Data from 684 patients were provided by 45 radiologists working at 17 UK centres. 263 cases (40%) were performed with loop retained catheter, and 346 (53%) with balloon retained devices. 60% of all patients experienced pain in the first 24 hours but settled in the majority thereafter. Early complications, defined as occurring in the first 24 hours, included; minor bleeding (1%), wound infection (3%), peritonism (2%) and tube misplacement (1%). Late complications, defined as occurring between day 2 and day 30 post procedure, included; mild pain (30%), persisting peritonism (2%) and 30 day mortality of 1% (5/665). Pre-procedural antibiotics or anti-MRSA prophylaxis did not affect the rate of wound infection, peritonitis, post procedural pain, or mortality.

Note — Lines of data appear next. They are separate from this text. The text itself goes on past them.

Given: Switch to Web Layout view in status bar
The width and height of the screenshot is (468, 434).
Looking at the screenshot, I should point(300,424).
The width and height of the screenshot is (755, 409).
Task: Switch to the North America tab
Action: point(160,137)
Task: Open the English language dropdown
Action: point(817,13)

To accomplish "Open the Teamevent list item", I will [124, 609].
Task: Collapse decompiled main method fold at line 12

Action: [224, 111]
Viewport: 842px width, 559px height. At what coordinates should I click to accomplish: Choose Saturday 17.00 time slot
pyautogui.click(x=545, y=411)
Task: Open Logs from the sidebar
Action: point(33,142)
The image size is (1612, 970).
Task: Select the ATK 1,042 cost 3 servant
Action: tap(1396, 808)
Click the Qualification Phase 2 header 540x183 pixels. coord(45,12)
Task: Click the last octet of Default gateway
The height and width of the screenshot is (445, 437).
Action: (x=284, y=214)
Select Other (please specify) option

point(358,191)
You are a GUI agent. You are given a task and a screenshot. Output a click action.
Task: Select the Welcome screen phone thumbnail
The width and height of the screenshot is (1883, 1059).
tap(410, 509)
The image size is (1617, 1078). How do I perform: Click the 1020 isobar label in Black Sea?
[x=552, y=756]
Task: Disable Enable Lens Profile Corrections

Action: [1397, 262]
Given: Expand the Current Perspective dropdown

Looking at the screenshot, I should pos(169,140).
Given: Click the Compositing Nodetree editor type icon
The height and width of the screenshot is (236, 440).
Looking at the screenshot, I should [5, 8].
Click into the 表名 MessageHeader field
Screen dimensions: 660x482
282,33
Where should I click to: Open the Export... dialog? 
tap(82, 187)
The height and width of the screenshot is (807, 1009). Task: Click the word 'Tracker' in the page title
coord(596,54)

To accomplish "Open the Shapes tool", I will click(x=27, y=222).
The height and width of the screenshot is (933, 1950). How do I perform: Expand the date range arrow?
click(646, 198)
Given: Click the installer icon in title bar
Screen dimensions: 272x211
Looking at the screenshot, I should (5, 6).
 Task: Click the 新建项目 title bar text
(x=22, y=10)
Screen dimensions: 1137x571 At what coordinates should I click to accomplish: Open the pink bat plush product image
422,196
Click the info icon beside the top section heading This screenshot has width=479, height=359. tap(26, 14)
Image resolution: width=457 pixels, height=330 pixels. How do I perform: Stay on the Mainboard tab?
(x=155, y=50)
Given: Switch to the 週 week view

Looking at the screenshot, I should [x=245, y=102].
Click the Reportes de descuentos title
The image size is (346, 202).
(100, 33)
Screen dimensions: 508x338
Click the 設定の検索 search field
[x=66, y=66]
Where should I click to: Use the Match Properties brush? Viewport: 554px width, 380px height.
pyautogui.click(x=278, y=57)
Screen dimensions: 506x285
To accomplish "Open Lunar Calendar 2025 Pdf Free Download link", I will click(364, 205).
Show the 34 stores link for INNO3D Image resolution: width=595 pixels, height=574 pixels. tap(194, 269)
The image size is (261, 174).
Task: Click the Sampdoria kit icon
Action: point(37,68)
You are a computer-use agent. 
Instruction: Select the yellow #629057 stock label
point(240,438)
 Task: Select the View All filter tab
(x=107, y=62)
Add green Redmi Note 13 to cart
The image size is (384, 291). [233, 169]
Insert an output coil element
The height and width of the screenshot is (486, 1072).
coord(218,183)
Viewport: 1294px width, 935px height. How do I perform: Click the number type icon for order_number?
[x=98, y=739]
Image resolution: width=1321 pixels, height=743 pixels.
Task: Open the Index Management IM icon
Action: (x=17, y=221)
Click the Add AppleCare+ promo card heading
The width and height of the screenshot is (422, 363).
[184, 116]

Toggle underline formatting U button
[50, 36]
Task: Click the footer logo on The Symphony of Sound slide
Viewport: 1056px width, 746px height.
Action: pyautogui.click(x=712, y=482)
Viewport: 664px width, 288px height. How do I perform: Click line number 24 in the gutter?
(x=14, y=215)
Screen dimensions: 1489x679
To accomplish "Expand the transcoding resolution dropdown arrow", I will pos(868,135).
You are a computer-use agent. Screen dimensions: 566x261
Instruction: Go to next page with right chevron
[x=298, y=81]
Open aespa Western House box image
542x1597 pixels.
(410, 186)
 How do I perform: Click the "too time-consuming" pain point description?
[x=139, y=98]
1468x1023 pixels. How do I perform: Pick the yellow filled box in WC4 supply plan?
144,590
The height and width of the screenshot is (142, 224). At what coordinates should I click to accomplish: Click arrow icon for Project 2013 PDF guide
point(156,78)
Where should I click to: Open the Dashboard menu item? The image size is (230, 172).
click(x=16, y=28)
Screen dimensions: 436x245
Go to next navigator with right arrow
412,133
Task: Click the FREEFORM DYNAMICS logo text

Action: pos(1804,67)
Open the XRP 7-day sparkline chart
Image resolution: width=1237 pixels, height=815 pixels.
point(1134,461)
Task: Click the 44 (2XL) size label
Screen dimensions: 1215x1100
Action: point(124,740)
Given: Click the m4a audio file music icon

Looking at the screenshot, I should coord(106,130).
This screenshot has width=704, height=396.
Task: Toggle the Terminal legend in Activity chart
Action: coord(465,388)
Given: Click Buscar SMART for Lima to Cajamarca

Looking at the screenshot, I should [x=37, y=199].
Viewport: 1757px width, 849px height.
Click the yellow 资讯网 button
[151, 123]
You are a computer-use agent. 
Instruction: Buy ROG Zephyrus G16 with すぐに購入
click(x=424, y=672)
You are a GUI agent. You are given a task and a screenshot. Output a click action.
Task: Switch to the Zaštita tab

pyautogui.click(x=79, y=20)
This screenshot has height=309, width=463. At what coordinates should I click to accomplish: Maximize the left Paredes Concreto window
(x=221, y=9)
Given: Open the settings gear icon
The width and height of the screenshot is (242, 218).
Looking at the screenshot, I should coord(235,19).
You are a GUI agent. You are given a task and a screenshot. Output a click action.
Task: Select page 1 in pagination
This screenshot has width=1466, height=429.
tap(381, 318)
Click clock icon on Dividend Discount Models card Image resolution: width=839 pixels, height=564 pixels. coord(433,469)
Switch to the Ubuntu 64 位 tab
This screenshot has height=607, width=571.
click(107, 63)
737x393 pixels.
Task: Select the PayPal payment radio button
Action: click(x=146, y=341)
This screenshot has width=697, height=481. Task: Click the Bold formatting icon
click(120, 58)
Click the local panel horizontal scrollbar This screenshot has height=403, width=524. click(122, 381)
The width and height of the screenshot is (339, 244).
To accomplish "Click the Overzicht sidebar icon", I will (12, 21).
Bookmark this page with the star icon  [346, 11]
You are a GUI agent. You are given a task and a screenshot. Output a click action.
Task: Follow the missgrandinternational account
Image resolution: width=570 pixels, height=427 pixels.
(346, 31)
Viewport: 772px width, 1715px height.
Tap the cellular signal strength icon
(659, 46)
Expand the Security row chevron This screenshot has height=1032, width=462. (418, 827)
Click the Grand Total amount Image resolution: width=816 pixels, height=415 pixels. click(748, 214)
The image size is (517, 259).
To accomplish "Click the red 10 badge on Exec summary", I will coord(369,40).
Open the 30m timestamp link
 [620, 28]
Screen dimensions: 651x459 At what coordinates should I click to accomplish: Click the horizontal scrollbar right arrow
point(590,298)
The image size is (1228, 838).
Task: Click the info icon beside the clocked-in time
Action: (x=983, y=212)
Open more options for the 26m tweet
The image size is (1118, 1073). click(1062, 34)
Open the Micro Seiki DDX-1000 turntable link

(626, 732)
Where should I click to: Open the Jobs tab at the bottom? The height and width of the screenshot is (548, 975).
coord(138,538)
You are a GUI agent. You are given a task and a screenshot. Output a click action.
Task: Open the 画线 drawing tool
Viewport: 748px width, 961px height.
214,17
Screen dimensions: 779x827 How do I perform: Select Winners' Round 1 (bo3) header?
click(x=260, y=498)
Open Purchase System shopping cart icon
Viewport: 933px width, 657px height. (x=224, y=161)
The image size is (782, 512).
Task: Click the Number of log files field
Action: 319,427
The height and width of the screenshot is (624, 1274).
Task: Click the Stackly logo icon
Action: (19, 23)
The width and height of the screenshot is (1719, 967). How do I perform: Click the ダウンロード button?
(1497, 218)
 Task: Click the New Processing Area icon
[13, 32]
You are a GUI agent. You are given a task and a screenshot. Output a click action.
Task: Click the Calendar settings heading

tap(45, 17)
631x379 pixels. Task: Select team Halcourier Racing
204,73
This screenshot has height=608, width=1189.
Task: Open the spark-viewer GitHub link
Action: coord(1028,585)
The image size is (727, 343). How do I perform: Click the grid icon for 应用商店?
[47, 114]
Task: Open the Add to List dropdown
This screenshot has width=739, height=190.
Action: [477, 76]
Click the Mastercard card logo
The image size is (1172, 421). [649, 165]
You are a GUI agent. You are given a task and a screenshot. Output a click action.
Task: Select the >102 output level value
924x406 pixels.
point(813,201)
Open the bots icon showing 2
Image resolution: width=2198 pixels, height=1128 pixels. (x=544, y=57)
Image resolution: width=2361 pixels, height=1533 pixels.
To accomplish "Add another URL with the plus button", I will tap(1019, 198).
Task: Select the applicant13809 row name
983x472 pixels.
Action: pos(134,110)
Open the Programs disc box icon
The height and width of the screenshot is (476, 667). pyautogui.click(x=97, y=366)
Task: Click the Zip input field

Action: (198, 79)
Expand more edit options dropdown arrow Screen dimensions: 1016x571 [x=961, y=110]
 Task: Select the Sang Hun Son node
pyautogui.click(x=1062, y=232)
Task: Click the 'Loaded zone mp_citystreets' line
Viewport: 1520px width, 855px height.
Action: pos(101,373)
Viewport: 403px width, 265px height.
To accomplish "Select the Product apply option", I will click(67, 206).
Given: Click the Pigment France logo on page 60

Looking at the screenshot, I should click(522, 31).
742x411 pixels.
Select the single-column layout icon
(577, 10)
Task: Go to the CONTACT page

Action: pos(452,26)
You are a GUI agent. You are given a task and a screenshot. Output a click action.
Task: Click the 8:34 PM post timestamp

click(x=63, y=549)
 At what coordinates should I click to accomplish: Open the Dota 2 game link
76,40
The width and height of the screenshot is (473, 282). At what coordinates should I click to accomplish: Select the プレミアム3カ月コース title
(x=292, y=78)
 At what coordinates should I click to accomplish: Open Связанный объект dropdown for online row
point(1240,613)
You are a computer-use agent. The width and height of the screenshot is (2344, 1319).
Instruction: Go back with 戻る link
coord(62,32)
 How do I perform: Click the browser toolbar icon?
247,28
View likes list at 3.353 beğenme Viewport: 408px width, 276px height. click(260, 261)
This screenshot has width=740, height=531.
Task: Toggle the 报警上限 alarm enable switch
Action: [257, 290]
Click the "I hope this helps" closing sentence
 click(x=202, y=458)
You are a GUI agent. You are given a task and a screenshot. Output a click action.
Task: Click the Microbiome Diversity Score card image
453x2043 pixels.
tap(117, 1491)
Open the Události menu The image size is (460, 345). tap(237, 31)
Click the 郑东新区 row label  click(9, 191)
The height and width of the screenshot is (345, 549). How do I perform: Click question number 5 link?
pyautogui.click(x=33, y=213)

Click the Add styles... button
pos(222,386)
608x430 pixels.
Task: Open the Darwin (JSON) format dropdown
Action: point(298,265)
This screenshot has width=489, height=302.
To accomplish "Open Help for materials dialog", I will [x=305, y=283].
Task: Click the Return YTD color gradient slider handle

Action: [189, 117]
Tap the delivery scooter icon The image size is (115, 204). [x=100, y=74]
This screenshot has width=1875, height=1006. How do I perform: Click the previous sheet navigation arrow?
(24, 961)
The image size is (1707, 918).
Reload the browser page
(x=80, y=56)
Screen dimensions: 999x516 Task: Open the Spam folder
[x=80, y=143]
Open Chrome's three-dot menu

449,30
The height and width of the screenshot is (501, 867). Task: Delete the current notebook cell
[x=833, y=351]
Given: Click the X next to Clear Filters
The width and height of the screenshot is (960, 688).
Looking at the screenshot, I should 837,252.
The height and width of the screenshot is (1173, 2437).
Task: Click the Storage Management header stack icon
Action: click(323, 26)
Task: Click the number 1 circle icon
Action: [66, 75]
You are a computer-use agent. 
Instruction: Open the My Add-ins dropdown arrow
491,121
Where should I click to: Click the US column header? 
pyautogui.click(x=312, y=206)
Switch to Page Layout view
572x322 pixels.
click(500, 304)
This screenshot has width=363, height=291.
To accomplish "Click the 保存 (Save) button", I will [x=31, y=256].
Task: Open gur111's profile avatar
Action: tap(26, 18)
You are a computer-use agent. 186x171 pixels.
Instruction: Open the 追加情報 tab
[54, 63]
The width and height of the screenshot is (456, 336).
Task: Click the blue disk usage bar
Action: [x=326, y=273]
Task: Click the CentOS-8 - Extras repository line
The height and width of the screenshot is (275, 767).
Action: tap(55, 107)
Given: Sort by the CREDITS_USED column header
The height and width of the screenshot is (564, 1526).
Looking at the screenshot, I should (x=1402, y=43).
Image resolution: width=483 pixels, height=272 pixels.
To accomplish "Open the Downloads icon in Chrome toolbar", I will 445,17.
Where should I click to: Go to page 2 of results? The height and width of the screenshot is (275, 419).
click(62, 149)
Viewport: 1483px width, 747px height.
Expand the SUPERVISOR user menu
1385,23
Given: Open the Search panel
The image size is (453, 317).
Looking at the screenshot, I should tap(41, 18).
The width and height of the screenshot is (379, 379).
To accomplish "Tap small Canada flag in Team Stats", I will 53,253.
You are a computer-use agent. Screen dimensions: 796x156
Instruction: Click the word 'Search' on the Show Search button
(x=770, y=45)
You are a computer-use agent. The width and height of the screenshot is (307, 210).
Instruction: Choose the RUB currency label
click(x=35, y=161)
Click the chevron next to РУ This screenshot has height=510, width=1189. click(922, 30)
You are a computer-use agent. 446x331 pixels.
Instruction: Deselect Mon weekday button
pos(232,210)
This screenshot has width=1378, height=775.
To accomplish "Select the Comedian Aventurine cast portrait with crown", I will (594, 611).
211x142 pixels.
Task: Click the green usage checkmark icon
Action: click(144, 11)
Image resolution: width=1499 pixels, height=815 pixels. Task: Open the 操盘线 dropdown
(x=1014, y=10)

93% of cases were performed using gastropexy. Gastropexy decreased post procedural pain (p<0.001), but gastropexy-related complications occurred in 5% of patients. However, post-procedure pain increased with the number of gastropexy sutures used (p<0.001). The use of gastropexy did not affect the overall complication rate or mortality. Post-procedure pain increased significantly as tube size increased (p<0.001). The use of balloon retention feeding tubes was associated with more pain than the deployment of loop retention devices (p<0.001).

Conclusions

RIG is a relatively safe procedure with a mortality of 1%, with or without gastropexy. Pain is the commonest complication . The use of gastropexy, fixation dressing or skin sutures, smaller tube sizes and loop retention catheters significantly reduced the incidence of pain. There was a gastropexy-related complication rate in 5% of patients. Neither pre-procedural antibiotics nor anti-MRSA prophylaxis affected the rate of wound infection.